Supplied information START

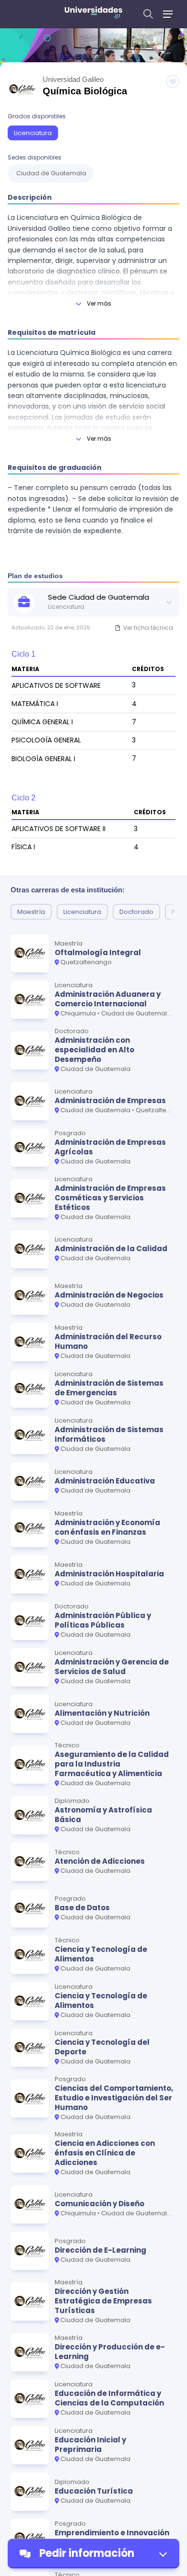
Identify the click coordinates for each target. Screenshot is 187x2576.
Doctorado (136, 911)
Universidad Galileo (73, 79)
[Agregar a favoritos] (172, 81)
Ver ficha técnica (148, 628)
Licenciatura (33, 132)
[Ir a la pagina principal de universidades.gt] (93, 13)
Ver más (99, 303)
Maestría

Supplied information END

[Your goal]
Reproduce each entry exactly, without the pictures.

[Completed task]
Identify the click coordinates for each target. Screenshot is 187x2576.
Doctorado (136, 911)
Universidad Galileo (73, 79)
[Agregar a favoritos] (172, 81)
Ver ficha técnica (148, 628)
Licenciatura (33, 132)
[Ir a la pagina principal de universidades.gt] (93, 13)
Ver más (99, 303)
Maestría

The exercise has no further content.